Er dankte Dekan Dr. Bernd Liebendöfer für die Aktion der Evangelischen Gesamtkirchengemeinde Böblingen. Liebendörfer präzisierte, dass mit dem Erlös der Mango-Aktion Lehrergehälter in Burkina Faso finanziert werden und diese damit der Bildung zugute kommt. Bundesminister Dr. Gerd Müller gab einen Einblick in sein Arbeitsfeld und berichtete über seine Erfahrungen im Bereich der Entwicklungsarbeit. Er informierte die Anwesenden darüber, dass im gemeinsamen Regierungsprogramm der CDU und CSU für 2017 bis 2021, dass an jenem Vormittag von der Bundeskanzlerin Dr. Angela Merkel vorgestellt wurde, ein Marshallplan für Afrika vorgeschlagen wird. Dieser Marshallplan setzt auf eine Partnerschaft mit Afrika. „Die Entwicklungshilfe soll nicht rein durch finanzielle Unterstützung erfolgen, sondern durch die Weitergabe unseres Know-Hows, Innovation und partnerschaftliche Unterstützung. Durch diese Maßnahmen sollen die Probleme vor Ort gelöst werden.“, so der Bundesentwicklungsminister. Weiter führte er aus, dass „wir einen Paradigmenwechsel brauchen und begreifen müssen, dass Afrika nicht der Kontinent billiger Ressourcen ist, sondern die Menschen dort Infrastruktur und Zukunft benötigen.“ Bundesentwicklungsminister Dr. Müller teilte darüber hinaus mit, dass im Regierungsprogramm der CDU und CSU ein Fachkräftezuwanderungsgesetz angestrebt wird.

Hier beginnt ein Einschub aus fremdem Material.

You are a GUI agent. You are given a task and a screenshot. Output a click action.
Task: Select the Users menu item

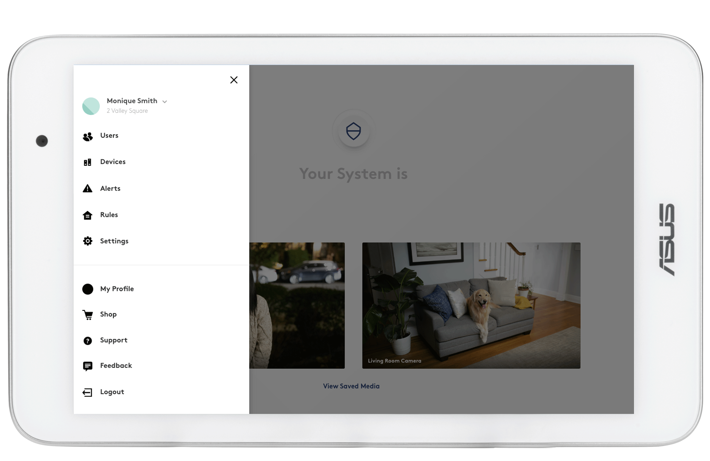pos(109,135)
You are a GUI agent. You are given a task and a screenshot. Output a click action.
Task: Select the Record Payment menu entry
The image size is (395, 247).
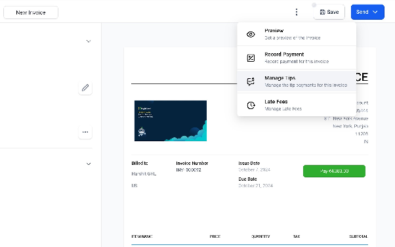coord(297,58)
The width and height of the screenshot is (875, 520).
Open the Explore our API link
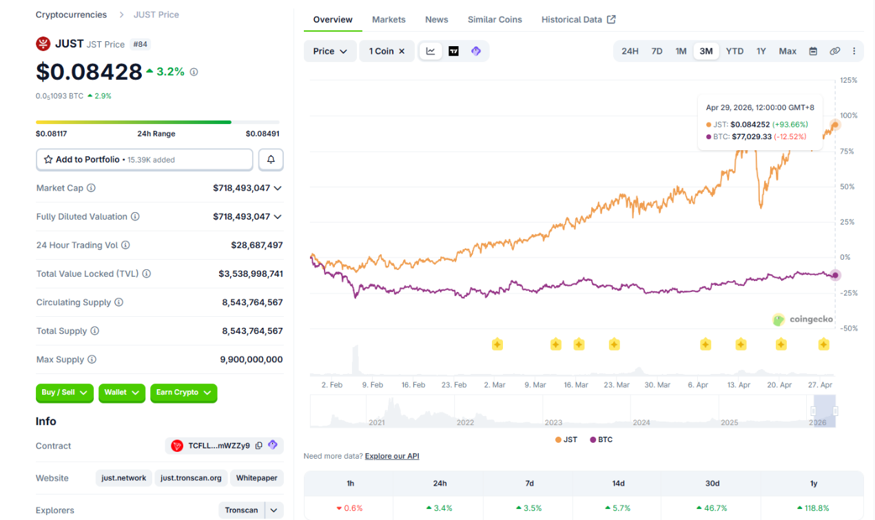tap(391, 456)
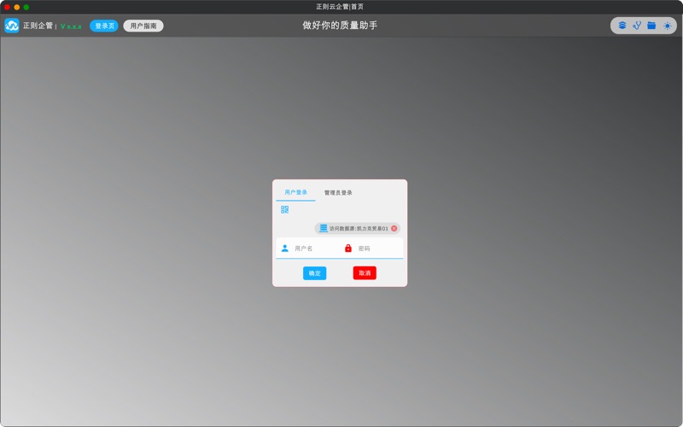Switch to the 用户登录 tab
This screenshot has height=427, width=683.
point(295,192)
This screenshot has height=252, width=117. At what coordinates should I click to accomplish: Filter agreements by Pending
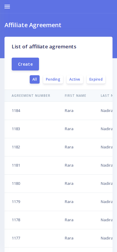53,79
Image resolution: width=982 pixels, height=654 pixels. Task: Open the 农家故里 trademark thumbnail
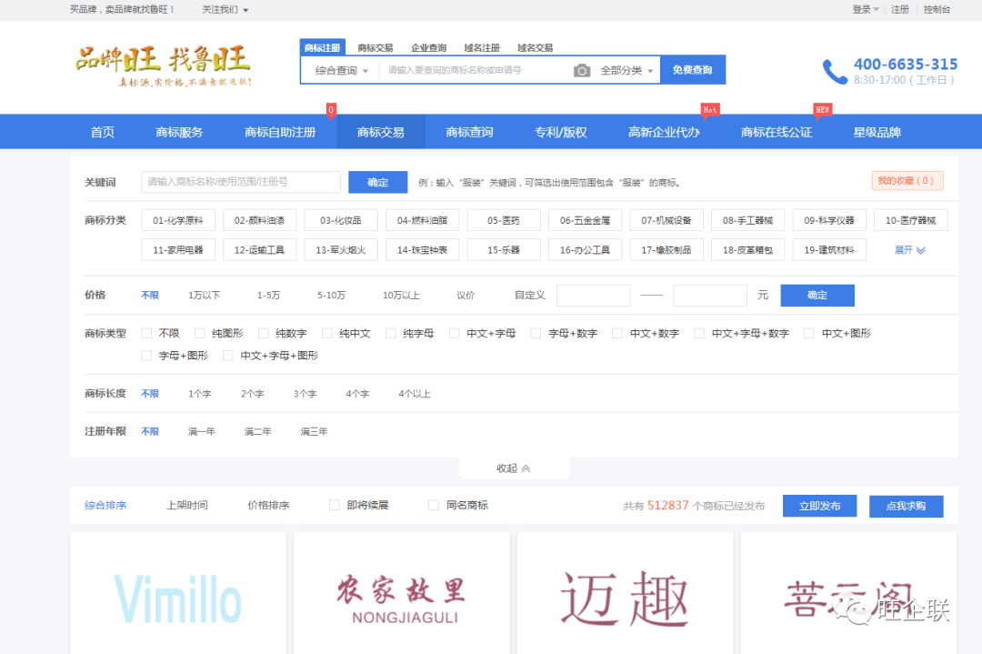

An den Vortrag von Dr. Müller schloss sich eine Fragerunde an, in welcher sich neben den Fragen zahlreiche Teilnehmer für den aufschlussreichen Vortrag und den Besuch von Dr. Müller in Böblingen bedankten.
Dr. Müller gab seinem jungen Parteikollegen, Marc Biadacz mit, sich auch den Entwicklungshilfethemen anzunehmen und wünschte ihm für die bevorstehende Bundestagswahl alles Gute.
„Die Veranstaltung war sehr informativ. Ich freue mich, dass Dr. Müller Böblingen besucht hat und ein gelungener Austausch mit den Vertreterinnen und Vertretern der Kirchen und Erste-Welt-Läden stattgefunden hat,“ so Biadacz.